私たちの存在もそのようでありたいものです。存在と生活が、周りに幸い・安らぎ・喜び・感謝・祝福をただよわせるナルドの香油のようであれば、そしてそれが永遠に残る香りであったら、どんなに幸いなことでしょう。人は誰でも、確かなお方に愛されていたい、確かなお方に結び合わされていたい、そして確かな永遠につながることを成し遂げたいとの聖なる願望があります。
Ⅱ.王の着座
そのような香りは、『王がその席に着かれたとき』放たれたのでした。私たちにとって王とは、どなたでしょうか。そして、そのお方はつくべき席に着座しておられるでしょうか。

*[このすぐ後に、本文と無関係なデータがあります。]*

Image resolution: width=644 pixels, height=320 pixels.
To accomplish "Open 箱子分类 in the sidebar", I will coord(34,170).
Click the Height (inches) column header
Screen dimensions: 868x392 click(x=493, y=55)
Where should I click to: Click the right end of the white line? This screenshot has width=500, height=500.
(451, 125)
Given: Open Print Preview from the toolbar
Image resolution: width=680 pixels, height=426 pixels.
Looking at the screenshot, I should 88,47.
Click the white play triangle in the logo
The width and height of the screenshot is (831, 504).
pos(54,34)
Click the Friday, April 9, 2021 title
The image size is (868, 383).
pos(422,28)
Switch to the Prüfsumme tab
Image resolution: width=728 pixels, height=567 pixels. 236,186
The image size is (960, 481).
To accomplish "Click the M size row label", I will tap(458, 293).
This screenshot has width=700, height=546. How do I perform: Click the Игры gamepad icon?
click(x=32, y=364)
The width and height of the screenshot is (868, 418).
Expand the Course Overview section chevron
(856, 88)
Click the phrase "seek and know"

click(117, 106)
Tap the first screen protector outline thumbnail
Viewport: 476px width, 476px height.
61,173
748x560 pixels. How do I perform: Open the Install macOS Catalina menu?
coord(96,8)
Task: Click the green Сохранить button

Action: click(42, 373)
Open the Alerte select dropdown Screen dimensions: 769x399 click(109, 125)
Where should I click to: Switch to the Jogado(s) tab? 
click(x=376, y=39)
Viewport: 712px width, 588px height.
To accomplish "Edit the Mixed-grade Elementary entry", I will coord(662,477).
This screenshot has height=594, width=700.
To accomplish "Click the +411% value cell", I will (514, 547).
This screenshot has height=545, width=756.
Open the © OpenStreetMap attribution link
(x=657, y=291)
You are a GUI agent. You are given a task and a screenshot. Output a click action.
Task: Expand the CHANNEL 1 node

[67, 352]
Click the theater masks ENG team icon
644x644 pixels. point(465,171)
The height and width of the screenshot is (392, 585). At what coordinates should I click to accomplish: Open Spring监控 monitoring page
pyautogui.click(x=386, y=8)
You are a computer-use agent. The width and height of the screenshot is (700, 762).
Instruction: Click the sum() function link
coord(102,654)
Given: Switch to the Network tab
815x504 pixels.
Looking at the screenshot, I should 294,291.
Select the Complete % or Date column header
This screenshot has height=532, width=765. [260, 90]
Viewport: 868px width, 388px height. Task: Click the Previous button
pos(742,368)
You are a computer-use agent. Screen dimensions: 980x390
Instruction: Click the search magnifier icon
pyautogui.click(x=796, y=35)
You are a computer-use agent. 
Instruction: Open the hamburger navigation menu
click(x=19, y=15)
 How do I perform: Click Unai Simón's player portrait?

一般に良い王と言われる人には、四つの役割があります。主権を持って、全てを支配する人です。その権威によって善悪を正しく審く人です。敵を倒し、その民を安全に守る人です。民の必要に豊かに応える人です。私たちの王の王は、万物の創造者であり、支配者であり、守り、支え、豊かな供給者です。
しかし、主なる神は真に「王」になられるために、手をこまねいて着座されているお方ではありません。『なんのために・・・こんなにむだにするのか』(マルコ14章4節)との問いを本来受けるのは、イエス・キリストでした。その最大の無駄こそ『葬りの』(同8節)とあるように、十字架の死を通して、そしてその死から復活されたことを通して「王」となられたのです。この事実を通して、イエス・キリストこそ王であることを明らかにされたのです。
『栄光に輝く王とは誰か。万軍の主、主こそ栄光に輝く王』(詩篇24篇)であられるお方が、実際に私たちの心と生活と人生の王座を占めておられるでしょうか。否、自分が王座を占め、時には自分の都合のいいように、王なる神に命令しているようなことはないでしょうか。それは悪臭を放つ以外の何ものでもありません。さらに、『王がうたげの座に着いておられる間』(新改訳聖書)と王座におられ続けるなら、愛の香り、喜びの香り‐‐‐が私たちからただよい続けるのです。イエス・キリストをⅤⅠP席にお招きしておられますか!